As a side note, the `eval(${test})` should be rewritten as `eval(\`(${test})\`)` so that the test code is treated as a string, not actual code (e.g. someone could have their test code be `false); (function() { window.location = "bad";}` as a form of exploit).  This was also addressed in <https://webkit.org/b/193149>.

>> Source/WebInspectorUI/UserInterface/Views/AuditTestCaseContentView.js:130
>> +            const linkRegExp = /\[(.+?)\]\((.+?)\)/g;
> 
> This is a poor-mans Markdown, right? We should have a comment and maybe consider using a markdown library eventually.

Yes, very much so.  It's just the link syntax from Markdown.

>> Source/WebInspectorUI/UserInterface/Views/AuditTestCaseContentView.js:145
>> +                        if (backslashes % 2 === 0) {
> 
> Again with the backslashes, without a high level comment I don't know if this is actually doing what it wants to do, because this is complex.

It's trying to determine whether the character is escaped or not.  "\[" is escaped (odd number of '\'), while "\\[" is not (even number of '\').
Comment 14 Devin Rousso 2019-01-11 14:40:47 PST
Comment on attachment 355957 [details]
Patch

View in context: https://bugs.webkit.org/attachment.cgi?id=355957&action=review

>>> Source/WebInspectorUI/UserInterface/Models/AuditTestCase.js:117
>>> +                    ++backslashes;
>> 
>> 1. Its unclear to me exactly what this is trying to do and that is not covered in the ChangeLog or with comments. It should probably be in a well named function that can (and should) be tested.
>> 2. This seems to affect any test, and just becomes apparent with explanation text.

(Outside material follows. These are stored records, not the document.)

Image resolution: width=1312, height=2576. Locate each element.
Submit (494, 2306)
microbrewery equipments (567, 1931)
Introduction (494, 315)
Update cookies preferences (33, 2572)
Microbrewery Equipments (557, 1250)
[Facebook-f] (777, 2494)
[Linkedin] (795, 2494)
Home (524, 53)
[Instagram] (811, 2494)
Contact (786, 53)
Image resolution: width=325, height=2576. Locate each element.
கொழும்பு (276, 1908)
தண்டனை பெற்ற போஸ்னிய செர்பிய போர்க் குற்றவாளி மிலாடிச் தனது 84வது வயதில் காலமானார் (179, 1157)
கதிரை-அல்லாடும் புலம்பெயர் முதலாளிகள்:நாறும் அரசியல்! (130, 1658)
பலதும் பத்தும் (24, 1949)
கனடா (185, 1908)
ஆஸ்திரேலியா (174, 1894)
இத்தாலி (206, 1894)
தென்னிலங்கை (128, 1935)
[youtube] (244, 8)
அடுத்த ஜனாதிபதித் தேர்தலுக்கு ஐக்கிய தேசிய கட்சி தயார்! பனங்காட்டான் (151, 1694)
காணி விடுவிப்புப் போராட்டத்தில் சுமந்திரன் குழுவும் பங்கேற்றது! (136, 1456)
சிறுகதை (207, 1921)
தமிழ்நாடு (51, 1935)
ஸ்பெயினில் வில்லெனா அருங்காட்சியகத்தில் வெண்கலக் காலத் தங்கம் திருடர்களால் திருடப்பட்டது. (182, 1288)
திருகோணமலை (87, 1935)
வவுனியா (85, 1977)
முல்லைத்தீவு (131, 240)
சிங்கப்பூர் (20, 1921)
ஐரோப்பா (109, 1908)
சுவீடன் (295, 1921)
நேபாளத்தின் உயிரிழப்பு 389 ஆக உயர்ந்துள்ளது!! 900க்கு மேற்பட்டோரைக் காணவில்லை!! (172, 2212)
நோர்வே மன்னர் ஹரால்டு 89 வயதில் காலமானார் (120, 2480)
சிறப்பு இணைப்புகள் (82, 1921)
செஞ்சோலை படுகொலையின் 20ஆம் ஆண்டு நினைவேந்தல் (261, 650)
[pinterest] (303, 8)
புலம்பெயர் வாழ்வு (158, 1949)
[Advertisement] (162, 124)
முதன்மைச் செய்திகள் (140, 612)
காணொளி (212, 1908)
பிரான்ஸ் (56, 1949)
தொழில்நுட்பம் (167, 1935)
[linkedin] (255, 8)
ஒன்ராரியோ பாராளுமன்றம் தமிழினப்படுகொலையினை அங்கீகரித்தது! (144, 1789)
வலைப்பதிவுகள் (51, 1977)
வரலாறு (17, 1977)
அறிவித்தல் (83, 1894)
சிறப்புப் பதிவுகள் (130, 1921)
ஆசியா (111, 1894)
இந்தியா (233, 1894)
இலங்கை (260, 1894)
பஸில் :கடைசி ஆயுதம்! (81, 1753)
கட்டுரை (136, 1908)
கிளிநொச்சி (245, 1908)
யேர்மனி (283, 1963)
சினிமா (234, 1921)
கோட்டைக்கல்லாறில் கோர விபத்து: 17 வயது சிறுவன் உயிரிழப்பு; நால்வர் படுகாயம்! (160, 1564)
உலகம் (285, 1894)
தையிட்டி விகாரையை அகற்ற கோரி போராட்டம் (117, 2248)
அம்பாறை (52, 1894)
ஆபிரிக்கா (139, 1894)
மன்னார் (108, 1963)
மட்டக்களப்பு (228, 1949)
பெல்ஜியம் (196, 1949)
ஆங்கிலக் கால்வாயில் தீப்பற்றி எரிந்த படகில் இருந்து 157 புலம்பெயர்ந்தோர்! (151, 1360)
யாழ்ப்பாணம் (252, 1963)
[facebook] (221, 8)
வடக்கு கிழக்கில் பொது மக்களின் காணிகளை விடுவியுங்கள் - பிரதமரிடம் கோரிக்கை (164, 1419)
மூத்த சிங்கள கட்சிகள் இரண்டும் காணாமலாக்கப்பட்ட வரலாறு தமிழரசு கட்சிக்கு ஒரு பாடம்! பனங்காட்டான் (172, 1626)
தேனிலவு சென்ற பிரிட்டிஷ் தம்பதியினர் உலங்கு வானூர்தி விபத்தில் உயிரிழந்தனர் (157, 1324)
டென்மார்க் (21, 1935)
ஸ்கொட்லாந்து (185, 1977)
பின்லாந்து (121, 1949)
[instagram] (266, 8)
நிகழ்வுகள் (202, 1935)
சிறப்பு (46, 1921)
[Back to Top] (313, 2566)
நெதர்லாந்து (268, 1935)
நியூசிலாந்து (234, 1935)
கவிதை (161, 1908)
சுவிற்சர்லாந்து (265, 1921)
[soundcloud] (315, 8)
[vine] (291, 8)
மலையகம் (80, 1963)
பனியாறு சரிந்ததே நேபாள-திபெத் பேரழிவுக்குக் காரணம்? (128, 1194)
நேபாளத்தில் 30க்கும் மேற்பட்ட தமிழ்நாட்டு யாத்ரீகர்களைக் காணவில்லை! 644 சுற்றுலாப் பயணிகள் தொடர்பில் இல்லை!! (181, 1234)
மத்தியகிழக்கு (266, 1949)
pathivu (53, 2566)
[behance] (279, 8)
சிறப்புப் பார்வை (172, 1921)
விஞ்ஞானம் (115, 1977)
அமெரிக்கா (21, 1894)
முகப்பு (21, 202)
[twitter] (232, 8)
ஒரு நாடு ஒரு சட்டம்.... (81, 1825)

So it sounds separate from adding explanation text an could probably be broken out into its own patch, which would be great cause it could be testable separately.
>> 3. This backtracking is potentially slow. If there are 10 in a row for example this code would cause ( N + ((N*(N+1)/2) ) 65 reads. Even though in practice this shouldn't be a problem this would be ingesting user data so we try to protect against a malicious user that just provides a lot of backslashes in a row. Also, the backtracking seems unnecessary.
>> 
>> Is this substantially different then something like:
>> 
>>     let escaped = JSON.stringify(str);
>>     let test = escaped.substr(1, escaped.length - 2);
>> 
>> I suspect it is (especially around template literals) but I just want to make sure.
> 
> Due to the fact that we insert `_test` inside an `eval(`(${this._test})`)` when calling `Runtime.evaluate`, I wanted to make sure that all escaped characters remained in their escaped state after being eval'd (e.g. `eval('("foo\"bar")')` vs `eval('("foo\\\"bar")')`).
> 
> As a side note, the `eval(${test})` should be rewritten as `eval(\`(${test})\`)` so that the test code is treated as a string, not actual code (e.g. someone could have their test code be `false); (function() { window.location = "bad";}` as a form of exploit).  This was also addressed in <https://webkit.org/b/193149>.

Something I forgot to mention: the code below only tries to add extra escapes for characters that would require an escape due to the characters around them (e.g. "a\"b" should add an extra escape to the middle \" since it's within a "-type group, whereas "a'b" wouldn't need to worry about that).  This logic somewhat fails for ` however, in that ${...} code blocks can add other characters that would also need extra escaping (e.g. `a${"b\"c"}d`).